SparkRSVD open-sourced by Criteo for large scale recommendation engines
Recommendation engines are at the heart of many advertising platforms, enabling to recommend to a user products they might like, based on their previous interaction with other products. Several techniques exist to build such recommendation engine (Koren09). One of them, called collaborative filtering, is based on analyzing all the interaction data between the users and the products (e.g. ratings, buys or page visits) to identify relationships between users, and also between products, so as to identify product categories a user might be interested in. One way to do it is to use latent factors, which are traits that characterizes both users and products. To create them automatically, as in latent factor analysis, one might use matrix factorization. This technique was popularized with the Netflix prize (Bennett07).

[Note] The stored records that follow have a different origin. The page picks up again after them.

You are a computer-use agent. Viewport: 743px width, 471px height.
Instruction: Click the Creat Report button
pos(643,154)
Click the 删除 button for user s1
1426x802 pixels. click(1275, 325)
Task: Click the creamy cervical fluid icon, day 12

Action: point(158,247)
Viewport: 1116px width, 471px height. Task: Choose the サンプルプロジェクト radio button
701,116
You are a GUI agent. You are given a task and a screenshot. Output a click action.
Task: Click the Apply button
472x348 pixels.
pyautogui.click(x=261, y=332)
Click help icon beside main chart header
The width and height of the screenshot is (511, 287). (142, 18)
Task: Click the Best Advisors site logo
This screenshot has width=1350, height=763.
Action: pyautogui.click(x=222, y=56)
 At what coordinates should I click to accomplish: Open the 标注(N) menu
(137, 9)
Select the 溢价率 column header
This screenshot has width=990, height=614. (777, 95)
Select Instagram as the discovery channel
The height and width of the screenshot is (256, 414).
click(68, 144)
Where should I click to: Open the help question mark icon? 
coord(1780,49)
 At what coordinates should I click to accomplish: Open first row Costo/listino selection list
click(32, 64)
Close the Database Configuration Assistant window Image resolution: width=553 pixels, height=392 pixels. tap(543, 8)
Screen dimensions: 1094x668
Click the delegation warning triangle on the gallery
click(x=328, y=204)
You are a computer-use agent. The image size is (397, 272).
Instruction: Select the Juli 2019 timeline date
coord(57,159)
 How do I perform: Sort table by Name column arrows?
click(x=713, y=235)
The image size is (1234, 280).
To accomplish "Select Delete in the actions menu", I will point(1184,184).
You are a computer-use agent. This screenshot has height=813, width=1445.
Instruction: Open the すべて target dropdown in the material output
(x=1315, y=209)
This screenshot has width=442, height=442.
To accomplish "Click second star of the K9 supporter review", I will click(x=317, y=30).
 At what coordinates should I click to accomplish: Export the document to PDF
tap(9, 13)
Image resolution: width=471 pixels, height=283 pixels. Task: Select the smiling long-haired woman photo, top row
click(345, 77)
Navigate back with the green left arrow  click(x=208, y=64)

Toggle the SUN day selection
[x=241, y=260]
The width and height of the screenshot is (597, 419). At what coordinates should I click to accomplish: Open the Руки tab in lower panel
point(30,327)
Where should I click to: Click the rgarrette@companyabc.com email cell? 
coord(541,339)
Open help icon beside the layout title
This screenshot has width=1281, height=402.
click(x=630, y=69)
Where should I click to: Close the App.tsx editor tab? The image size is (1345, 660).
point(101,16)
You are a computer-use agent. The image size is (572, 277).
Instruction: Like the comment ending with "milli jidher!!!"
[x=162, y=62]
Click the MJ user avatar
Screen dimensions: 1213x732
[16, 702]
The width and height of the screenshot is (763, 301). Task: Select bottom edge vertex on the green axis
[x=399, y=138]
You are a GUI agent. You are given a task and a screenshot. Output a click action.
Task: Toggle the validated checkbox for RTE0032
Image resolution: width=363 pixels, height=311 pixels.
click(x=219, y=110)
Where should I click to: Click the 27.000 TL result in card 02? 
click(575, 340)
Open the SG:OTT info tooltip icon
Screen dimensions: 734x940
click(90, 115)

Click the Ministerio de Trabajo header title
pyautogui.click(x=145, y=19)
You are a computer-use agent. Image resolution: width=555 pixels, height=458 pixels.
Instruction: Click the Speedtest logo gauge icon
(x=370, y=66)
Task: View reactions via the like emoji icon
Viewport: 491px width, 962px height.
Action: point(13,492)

The interaction matrix, where for instances rows represent users and columns represent products, and whose entries are filled with a number when an interaction has taken place (it might be a 1 when it is an uncountable interaction, such as a film view or page visit, or a number when an explicit rating is given by the user), can be factorized using different methods: Bayesian Personalized Ranking (Rendle09), Weighted Alternated Least Squares (Hu08) or more recent Variational Autoencoders (Liang18) just to name a few.
The problem with many state-of-the-art collaborative filtering approaches is that they are made and tested for relatively small datasets — Netflix (463k items and 18k users), Million Songs Dataset (571k items and 41k users), etc. While in the case of web-scale recommendations we have to make recommendations for ~10⁹ users and ~10⁸ items. There are some existing scalable approaches that are worth mentioning: PinSage (or older Pixie) or Giraph-based matrix factorization. But we could not use either of them: the former does not have an open-source implementation that we could use and the latter is a de-facto custom distribution framework that would be hard to maintain. We needed a solution that would be scalable, light on the cluster and running on a general-purpose distributed framework with high community support. In order to achieve that, we leveraged the last decade of advances in randomized methods (for algorithms, refer to Li16), not so well known approach to collaborative filtering — PureSVD (Carmona12) and built it on top of Apache Spark. Recently, we open-sourced our implementation (Spark-RSVD), a library which allows to compute approximate SVD factorization of large scale sparse matrices. To the best of our knowledge, this is the first library on Spark which implements randomized SVD at scale.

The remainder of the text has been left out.